DATA SHOWN:
.....

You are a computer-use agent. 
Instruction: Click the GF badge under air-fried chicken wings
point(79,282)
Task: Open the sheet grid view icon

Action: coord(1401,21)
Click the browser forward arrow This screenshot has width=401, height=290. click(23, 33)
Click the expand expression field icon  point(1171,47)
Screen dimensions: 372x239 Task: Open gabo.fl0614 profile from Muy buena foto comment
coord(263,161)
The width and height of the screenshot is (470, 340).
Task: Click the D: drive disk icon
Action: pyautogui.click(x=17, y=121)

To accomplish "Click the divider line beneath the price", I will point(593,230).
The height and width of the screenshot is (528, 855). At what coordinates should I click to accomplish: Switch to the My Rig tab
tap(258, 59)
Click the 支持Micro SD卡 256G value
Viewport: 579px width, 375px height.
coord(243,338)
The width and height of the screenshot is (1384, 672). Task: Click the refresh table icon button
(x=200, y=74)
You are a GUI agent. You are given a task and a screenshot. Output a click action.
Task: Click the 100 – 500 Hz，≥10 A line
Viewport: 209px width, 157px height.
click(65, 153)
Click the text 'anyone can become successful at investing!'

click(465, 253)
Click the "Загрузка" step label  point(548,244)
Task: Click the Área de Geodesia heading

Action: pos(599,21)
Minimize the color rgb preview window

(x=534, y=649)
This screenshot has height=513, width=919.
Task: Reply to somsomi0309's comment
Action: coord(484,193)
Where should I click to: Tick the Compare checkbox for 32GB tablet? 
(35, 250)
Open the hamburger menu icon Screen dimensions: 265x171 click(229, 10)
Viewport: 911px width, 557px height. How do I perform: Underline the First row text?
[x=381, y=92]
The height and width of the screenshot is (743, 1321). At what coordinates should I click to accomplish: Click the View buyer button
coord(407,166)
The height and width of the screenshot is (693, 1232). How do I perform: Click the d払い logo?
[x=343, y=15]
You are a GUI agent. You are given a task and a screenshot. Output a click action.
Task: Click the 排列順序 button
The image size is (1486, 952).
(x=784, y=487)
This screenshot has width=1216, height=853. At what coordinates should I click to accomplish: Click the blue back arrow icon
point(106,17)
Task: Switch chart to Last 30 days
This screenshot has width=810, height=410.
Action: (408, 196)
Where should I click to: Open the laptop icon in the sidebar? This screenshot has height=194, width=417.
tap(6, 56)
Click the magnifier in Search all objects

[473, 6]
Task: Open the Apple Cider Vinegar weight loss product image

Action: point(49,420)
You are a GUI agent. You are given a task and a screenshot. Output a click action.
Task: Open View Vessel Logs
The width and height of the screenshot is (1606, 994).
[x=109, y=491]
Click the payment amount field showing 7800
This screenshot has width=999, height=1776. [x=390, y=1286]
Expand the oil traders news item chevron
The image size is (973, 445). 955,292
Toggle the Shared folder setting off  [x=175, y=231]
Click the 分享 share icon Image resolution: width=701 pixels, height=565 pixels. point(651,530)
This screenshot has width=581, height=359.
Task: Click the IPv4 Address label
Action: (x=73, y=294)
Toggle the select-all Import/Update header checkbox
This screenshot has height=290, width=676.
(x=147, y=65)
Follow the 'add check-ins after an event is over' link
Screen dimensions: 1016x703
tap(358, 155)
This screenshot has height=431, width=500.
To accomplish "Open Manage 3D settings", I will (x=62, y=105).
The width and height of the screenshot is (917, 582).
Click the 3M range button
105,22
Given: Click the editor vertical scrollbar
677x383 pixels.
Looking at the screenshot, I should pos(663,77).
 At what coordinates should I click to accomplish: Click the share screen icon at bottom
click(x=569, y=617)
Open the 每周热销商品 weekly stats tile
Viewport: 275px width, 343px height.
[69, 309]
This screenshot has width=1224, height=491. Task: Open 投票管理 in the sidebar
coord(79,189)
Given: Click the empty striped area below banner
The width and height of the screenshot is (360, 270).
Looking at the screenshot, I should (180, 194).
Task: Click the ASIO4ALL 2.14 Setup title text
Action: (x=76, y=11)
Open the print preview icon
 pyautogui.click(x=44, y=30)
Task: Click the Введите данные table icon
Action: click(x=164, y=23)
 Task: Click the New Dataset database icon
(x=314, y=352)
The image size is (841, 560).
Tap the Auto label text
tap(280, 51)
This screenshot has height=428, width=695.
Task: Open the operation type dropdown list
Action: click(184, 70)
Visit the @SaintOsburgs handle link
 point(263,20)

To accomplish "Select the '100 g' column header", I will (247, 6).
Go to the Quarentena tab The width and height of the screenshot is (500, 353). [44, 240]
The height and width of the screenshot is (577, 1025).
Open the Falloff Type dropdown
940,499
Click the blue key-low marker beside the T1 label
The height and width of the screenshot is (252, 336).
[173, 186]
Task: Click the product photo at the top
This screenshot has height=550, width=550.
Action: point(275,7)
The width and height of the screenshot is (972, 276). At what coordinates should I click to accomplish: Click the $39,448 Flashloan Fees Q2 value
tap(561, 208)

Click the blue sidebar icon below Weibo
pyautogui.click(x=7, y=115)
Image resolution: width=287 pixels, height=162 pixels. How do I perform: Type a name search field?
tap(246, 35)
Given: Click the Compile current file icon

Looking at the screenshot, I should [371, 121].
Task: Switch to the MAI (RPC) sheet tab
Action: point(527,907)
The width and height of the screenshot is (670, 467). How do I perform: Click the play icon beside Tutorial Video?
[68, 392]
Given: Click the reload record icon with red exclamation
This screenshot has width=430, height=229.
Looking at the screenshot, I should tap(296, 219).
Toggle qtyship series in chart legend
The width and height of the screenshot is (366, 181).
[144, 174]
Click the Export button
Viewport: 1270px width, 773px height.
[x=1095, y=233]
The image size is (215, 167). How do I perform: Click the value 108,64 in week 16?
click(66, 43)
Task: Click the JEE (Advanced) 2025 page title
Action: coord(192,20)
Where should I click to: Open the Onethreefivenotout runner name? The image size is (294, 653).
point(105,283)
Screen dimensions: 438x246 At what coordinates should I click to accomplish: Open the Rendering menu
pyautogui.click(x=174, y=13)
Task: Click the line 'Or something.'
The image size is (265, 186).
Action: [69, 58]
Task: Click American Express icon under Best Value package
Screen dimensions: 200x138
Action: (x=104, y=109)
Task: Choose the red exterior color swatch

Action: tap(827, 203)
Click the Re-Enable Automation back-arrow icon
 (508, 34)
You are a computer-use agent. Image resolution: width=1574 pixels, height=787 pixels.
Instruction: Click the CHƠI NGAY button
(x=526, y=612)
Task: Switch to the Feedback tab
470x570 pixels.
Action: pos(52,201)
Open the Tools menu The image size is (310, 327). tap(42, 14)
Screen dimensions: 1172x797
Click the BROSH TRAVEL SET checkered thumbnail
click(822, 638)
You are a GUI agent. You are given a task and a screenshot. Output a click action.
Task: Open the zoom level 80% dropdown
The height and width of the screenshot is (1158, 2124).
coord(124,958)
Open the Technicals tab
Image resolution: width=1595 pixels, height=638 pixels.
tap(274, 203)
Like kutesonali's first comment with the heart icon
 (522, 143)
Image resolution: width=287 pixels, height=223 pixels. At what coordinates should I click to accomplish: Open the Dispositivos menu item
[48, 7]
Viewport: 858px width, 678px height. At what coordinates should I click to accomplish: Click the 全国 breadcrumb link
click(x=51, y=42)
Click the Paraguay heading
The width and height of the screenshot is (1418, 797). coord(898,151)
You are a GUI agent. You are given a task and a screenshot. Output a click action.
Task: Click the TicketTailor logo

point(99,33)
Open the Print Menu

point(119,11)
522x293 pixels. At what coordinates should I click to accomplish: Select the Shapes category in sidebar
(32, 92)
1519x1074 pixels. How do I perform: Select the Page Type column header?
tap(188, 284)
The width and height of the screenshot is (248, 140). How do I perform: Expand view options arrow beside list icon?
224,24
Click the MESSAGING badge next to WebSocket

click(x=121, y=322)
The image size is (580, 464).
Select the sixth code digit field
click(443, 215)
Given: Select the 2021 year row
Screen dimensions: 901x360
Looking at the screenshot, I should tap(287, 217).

.....

WORK REQUIRED: Reproduce everything from the line containing "Screen dimensions: 372x239" down to the line containing "Action: pyautogui.click(x=17, y=121)", both of those lines included, and nothing else from the items.

WRITTEN REPLY:
Screen dimensions: 372x239 Task: Open gabo.fl0614 profile from Muy buena foto comment
coord(263,161)
The width and height of the screenshot is (470, 340).
Task: Click the D: drive disk icon
Action: pyautogui.click(x=17, y=121)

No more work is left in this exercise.